[Data for review — start]

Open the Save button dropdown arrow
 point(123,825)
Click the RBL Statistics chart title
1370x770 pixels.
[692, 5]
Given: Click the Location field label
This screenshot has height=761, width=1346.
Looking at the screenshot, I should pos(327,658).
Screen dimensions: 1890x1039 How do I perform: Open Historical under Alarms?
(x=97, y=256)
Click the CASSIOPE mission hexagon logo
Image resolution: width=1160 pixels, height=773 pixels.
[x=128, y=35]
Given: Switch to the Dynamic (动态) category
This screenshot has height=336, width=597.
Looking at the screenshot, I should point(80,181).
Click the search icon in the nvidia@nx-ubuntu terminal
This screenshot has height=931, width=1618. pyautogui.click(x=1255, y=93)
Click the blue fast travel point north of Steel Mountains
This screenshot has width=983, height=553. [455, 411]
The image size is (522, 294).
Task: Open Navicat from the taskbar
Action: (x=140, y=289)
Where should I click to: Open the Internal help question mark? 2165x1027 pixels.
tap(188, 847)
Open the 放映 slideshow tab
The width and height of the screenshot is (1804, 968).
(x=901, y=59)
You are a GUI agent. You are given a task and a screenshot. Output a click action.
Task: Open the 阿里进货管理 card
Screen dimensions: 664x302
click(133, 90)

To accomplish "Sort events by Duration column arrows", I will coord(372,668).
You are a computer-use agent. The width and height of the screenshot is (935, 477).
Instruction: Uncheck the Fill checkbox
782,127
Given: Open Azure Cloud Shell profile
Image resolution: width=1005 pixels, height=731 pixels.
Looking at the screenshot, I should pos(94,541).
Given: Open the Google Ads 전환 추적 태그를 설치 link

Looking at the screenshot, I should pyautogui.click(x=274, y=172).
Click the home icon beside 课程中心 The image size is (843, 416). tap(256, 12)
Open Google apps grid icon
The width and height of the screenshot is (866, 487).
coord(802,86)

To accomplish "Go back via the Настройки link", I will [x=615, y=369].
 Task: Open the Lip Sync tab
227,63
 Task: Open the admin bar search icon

[Data for review — finish]

Reproduce, exactly, all the lines shown above.

| Result of the exercise |
Open the Save button dropdown arrow
 point(123,825)
Click the RBL Statistics chart title
1370x770 pixels.
[692, 5]
Given: Click the Location field label
This screenshot has height=761, width=1346.
Looking at the screenshot, I should pos(327,658).
Screen dimensions: 1890x1039 How do I perform: Open Historical under Alarms?
(x=97, y=256)
Click the CASSIOPE mission hexagon logo
Image resolution: width=1160 pixels, height=773 pixels.
[x=128, y=35]
Given: Switch to the Dynamic (动态) category
This screenshot has height=336, width=597.
Looking at the screenshot, I should point(80,181).
Click the search icon in the nvidia@nx-ubuntu terminal
This screenshot has height=931, width=1618. pyautogui.click(x=1255, y=93)
Click the blue fast travel point north of Steel Mountains
This screenshot has width=983, height=553. [455, 411]
The image size is (522, 294).
Task: Open Navicat from the taskbar
Action: (x=140, y=289)
Where should I click to: Open the Internal help question mark? 2165x1027 pixels.
tap(188, 847)
Open the 放映 slideshow tab
The width and height of the screenshot is (1804, 968).
(x=901, y=59)
You are a GUI agent. You are given a task and a screenshot. Output a click action.
Task: Open the 阿里进货管理 card
Screen dimensions: 664x302
click(133, 90)

To accomplish "Sort events by Duration column arrows", I will coord(372,668).
You are a computer-use agent. The width and height of the screenshot is (935, 477).
Instruction: Uncheck the Fill checkbox
782,127
Given: Open Azure Cloud Shell profile
Image resolution: width=1005 pixels, height=731 pixels.
Looking at the screenshot, I should pos(94,541).
Given: Open the Google Ads 전환 추적 태그를 설치 link

Looking at the screenshot, I should pyautogui.click(x=274, y=172).
Click the home icon beside 课程中心 The image size is (843, 416). tap(256, 12)
Open Google apps grid icon
The width and height of the screenshot is (866, 487).
coord(802,86)

To accomplish "Go back via the Настройки link", I will [x=615, y=369].
 Task: Open the Lip Sync tab
227,63
 Task: Open the admin bar search icon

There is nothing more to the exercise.